***** SUPPLIED MATERIAL

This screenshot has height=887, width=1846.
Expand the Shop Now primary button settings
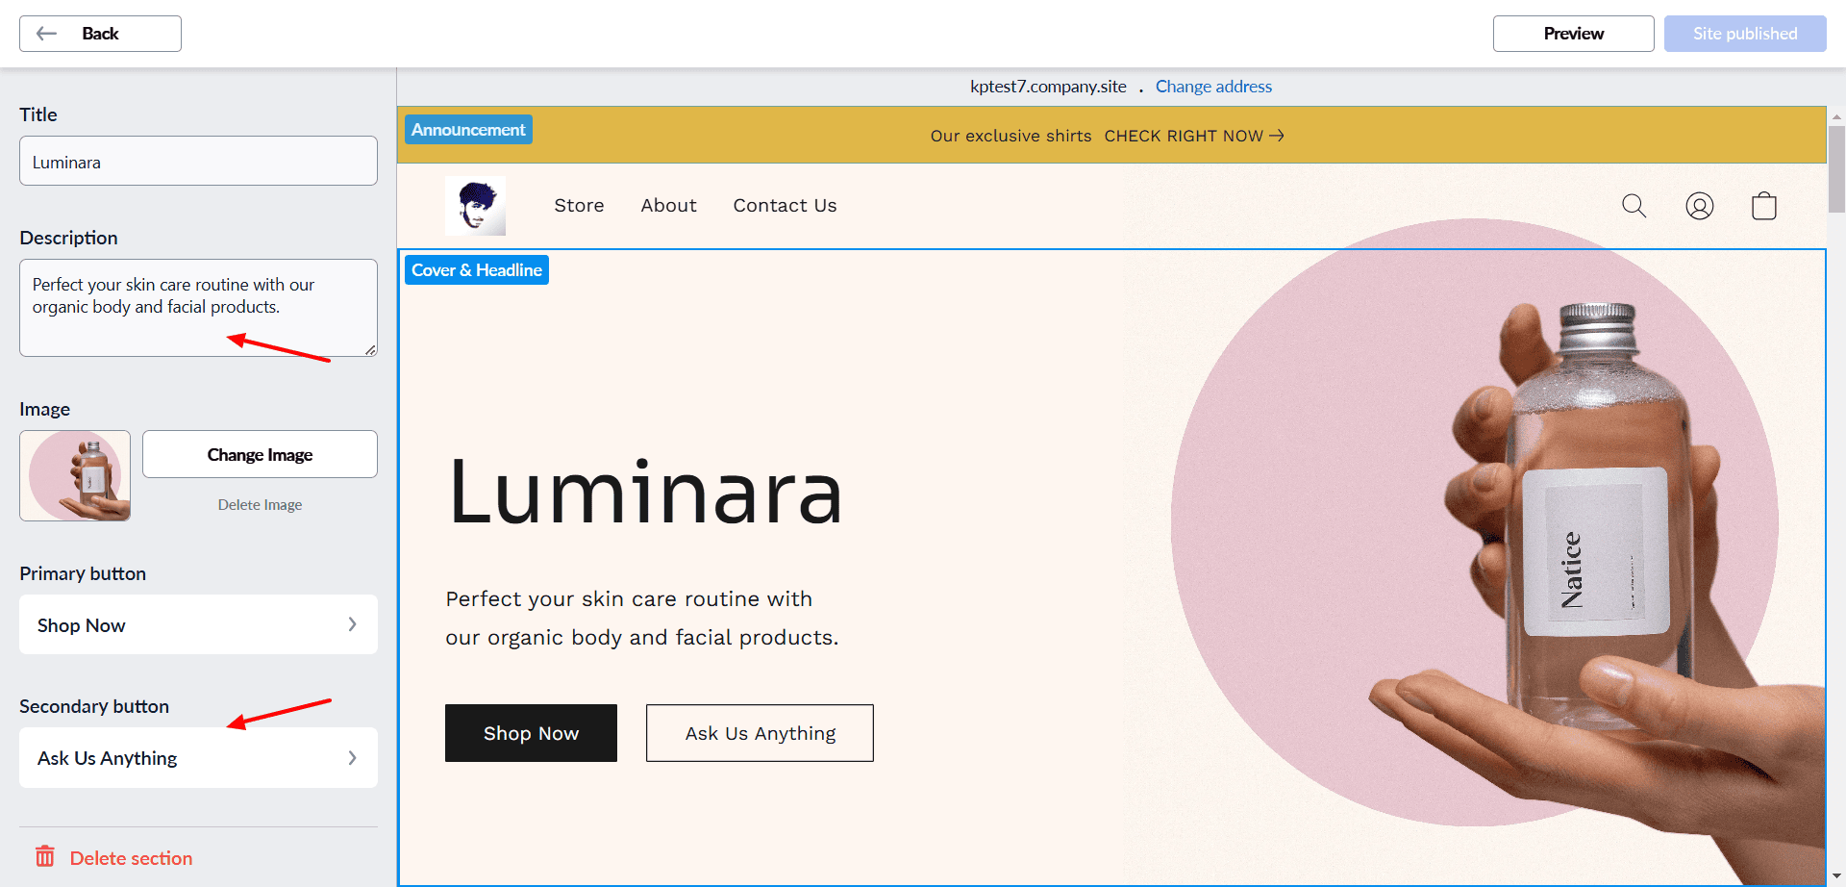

**********
***** SUPPLIED MATERIAL

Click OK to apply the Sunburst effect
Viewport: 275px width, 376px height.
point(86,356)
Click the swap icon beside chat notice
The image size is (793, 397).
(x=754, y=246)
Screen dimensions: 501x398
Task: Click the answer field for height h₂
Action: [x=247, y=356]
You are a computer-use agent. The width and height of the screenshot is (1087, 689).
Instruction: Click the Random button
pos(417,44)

**********

> **WORK TO BE COMPLETED**:
Only the lines above from the one with "This screenshot has height=887, width=1846." through the one with "Expand the Shop Now primary button settings" should be duplicated, character for character.

> **TASK RESULT**:
This screenshot has height=887, width=1846.
Expand the Shop Now primary button settings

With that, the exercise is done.